Actually, I'm oversimplifying. There's a 1 to many relationship between works and books, aka editions. Then there's a 1 to many relationship between editions and individual LT users' records of _their_ book. The publication data for a book in my LT catalogue has usually been updated to add copyright date; someone else with the same book probably won't have done that. The title for a book I own may have been modified to NOT have its first 20 characters identical to the title associated with some other WORK, to work around the 20 character heuristic. I may well have updated other fields as well, such as indicating that the book is hardcover or paperback. (I also always add the translator for books read in translation, if that name isn't already present; I'm surprised how often that information is missing from the starter data I get from Overcat or similar sources.)

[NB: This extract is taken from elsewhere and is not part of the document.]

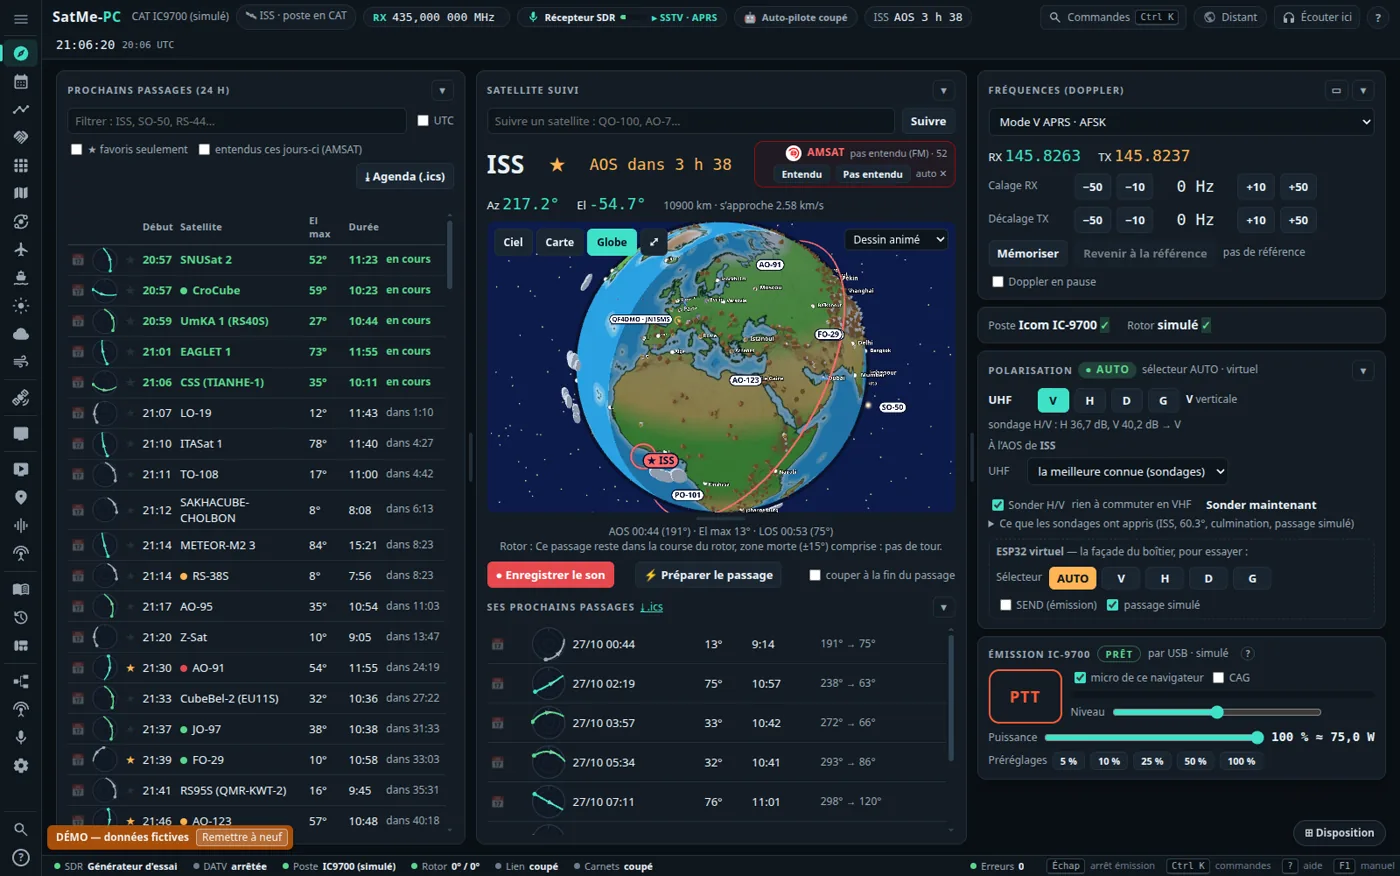Click the settings gear sidebar icon

coord(20,765)
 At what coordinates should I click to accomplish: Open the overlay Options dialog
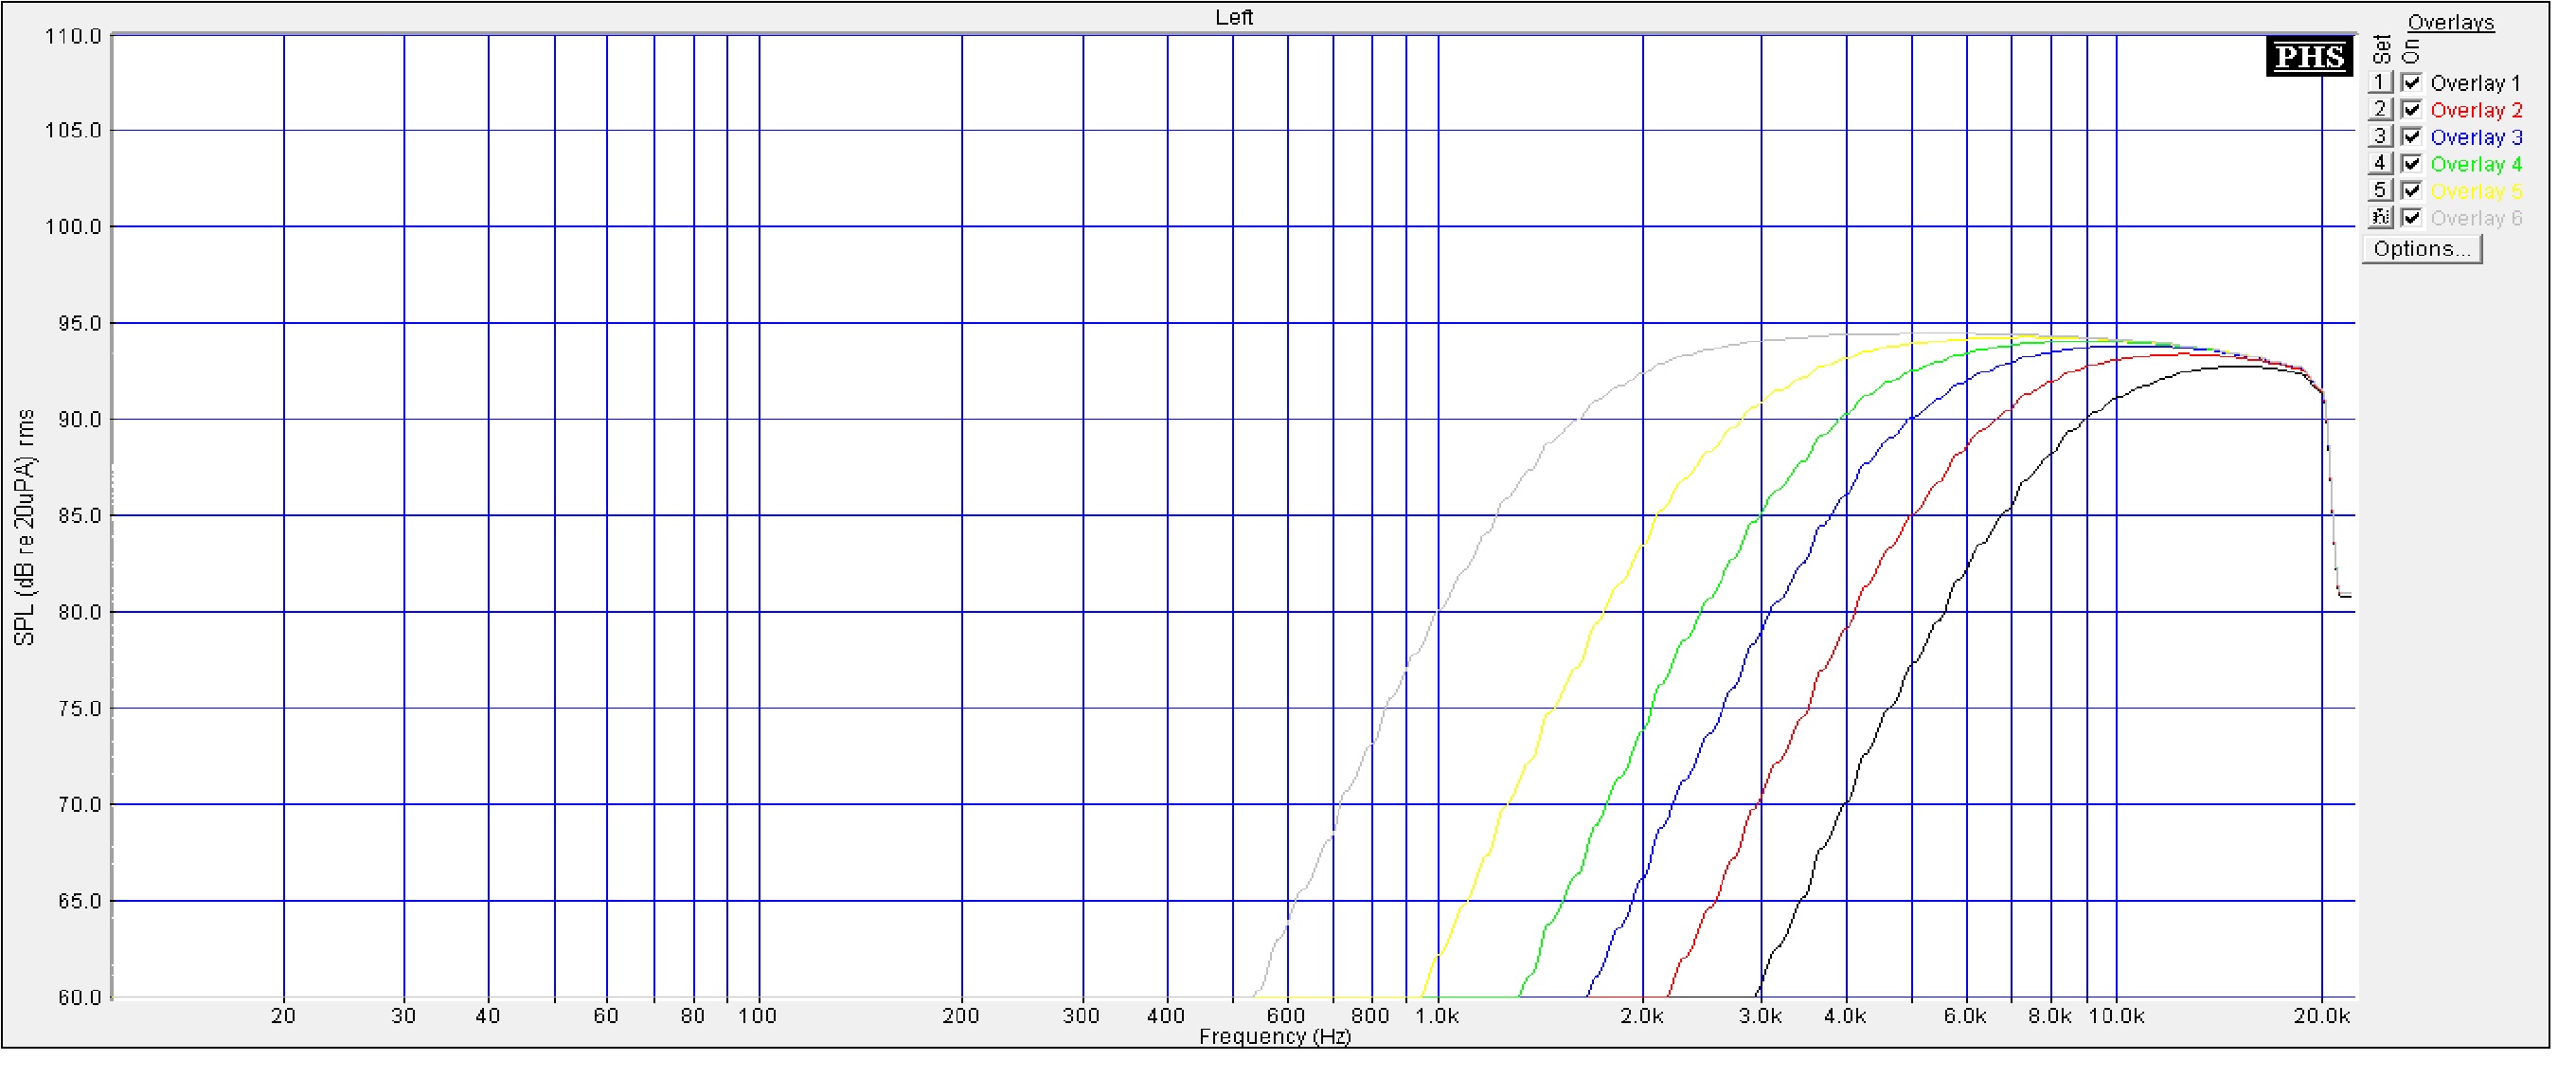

In a perfect world (that still organized data this way) I could look at other people's "my book" records, and also get summary data about them.

Unfortunately, I can't even look at their book records. (If I could, I could in principle write a web scraper to gather summary data for me - though such a thing would have to be used _very_ sparingly lest it create excessive load on the LT site.)

22ArlieS
Okt. 8, 2023, 1:04 pm

>18 AndreasJ: This suggests that what I want could be phrased as:

LT should guesstimate the OPD from the publication data for all the books in the work. (This would be "green data".) It should then be displayed somewhere that users can easily see without having the work in their LT collection - such as on the Main page for the work.

23ArlieS
Okt. 8, 2023, 1:11 pm

>9 norabelle414: I missed this the first time round. If LT already has this, then it's just a matter of displaying it, and I can stop trying to explain how such an estimate could be made. (Tim's algorithm is sure to be much better than any heuristics I could design.)

In that case, my proposal is "display this estimate on the work's main page". Or possibly, "display the common knowledge OPD, if there is one, and otherwise display this estimate. Also, since this is complicated, explain how this works on a help page easily found when a user clicks 'help' while on the work's main page. Bonus - also explain how to give feedback when you think the estimate is incorrect."

24norabelle414
Nov. 29, 2023, 10:39 am

Closing the loop on this - publication year (whether estimated or CK) is now shown on the author page

25paradoxosalpha
Nov. 29, 2023, 10:45 am

And it allows for sorting by publication year as well! That's great.